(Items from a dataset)
╭──
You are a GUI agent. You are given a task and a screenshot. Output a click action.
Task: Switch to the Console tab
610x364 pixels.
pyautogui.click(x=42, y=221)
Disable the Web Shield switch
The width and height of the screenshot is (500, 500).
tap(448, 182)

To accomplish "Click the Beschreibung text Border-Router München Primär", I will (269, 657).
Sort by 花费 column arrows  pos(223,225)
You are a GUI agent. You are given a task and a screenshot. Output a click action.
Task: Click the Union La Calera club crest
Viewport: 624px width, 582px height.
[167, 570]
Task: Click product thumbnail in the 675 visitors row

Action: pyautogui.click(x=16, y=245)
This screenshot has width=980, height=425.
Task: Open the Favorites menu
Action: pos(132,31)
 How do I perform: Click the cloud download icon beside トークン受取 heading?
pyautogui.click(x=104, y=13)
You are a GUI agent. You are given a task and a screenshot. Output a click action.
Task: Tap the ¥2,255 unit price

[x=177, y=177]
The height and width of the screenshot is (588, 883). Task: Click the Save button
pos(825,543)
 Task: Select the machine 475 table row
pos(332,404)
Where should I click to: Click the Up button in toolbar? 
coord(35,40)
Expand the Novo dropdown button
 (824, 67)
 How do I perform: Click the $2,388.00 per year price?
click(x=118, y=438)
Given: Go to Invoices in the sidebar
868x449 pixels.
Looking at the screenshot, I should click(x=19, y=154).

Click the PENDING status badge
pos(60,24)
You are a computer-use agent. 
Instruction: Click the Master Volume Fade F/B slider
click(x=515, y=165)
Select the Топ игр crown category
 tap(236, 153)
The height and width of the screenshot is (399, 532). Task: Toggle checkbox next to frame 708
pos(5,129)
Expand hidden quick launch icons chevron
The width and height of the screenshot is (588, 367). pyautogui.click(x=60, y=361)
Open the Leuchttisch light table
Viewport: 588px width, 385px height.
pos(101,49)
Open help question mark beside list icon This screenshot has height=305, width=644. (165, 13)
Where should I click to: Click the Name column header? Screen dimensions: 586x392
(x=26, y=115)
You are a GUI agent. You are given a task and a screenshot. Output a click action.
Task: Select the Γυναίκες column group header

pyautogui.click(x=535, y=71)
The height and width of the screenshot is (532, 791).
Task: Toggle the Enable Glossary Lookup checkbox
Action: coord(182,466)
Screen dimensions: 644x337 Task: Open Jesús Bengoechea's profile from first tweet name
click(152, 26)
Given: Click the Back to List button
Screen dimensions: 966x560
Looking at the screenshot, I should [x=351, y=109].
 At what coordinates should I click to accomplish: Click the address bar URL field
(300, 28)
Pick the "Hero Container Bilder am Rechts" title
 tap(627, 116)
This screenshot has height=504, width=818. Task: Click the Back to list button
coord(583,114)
╰──
• _Description of the task_:
The entries above need to be transcribed with no differences at all.

• _Task answer_:
You are a GUI agent. You are given a task and a screenshot. Output a click action.
Task: Switch to the Console tab
610x364 pixels.
pyautogui.click(x=42, y=221)
Disable the Web Shield switch
The width and height of the screenshot is (500, 500).
tap(448, 182)

To accomplish "Click the Beschreibung text Border-Router München Primär", I will (269, 657).
Sort by 花费 column arrows  pos(223,225)
You are a GUI agent. You are given a task and a screenshot. Output a click action.
Task: Click the Union La Calera club crest
Viewport: 624px width, 582px height.
[167, 570]
Task: Click product thumbnail in the 675 visitors row

Action: pyautogui.click(x=16, y=245)
This screenshot has width=980, height=425.
Task: Open the Favorites menu
Action: pos(132,31)
 How do I perform: Click the cloud download icon beside トークン受取 heading?
pyautogui.click(x=104, y=13)
You are a GUI agent. You are given a task and a screenshot. Output a click action.
Task: Tap the ¥2,255 unit price

[x=177, y=177]
The height and width of the screenshot is (588, 883). Task: Click the Save button
pos(825,543)
 Task: Select the machine 475 table row
pos(332,404)
Where should I click to: Click the Up button in toolbar? 
coord(35,40)
Expand the Novo dropdown button
 (824, 67)
 How do I perform: Click the $2,388.00 per year price?
click(x=118, y=438)
Given: Go to Invoices in the sidebar
868x449 pixels.
Looking at the screenshot, I should click(x=19, y=154).

Click the PENDING status badge
pos(60,24)
You are a computer-use agent. 
Instruction: Click the Master Volume Fade F/B slider
click(x=515, y=165)
Select the Топ игр crown category
 tap(236, 153)
The height and width of the screenshot is (399, 532). Task: Toggle checkbox next to frame 708
pos(5,129)
Expand hidden quick launch icons chevron
The width and height of the screenshot is (588, 367). pyautogui.click(x=60, y=361)
Open the Leuchttisch light table
Viewport: 588px width, 385px height.
pos(101,49)
Open help question mark beside list icon This screenshot has height=305, width=644. (165, 13)
Where should I click to: Click the Name column header? Screen dimensions: 586x392
(x=26, y=115)
You are a GUI agent. You are given a task and a screenshot. Output a click action.
Task: Select the Γυναίκες column group header

pyautogui.click(x=535, y=71)
The height and width of the screenshot is (532, 791).
Task: Toggle the Enable Glossary Lookup checkbox
Action: coord(182,466)
Screen dimensions: 644x337 Task: Open Jesús Bengoechea's profile from first tweet name
click(152, 26)
Given: Click the Back to List button
Screen dimensions: 966x560
Looking at the screenshot, I should [x=351, y=109].
 At what coordinates should I click to accomplish: Click the address bar URL field
(300, 28)
Pick the "Hero Container Bilder am Rechts" title
 tap(627, 116)
This screenshot has height=504, width=818. Task: Click the Back to list button
coord(583,114)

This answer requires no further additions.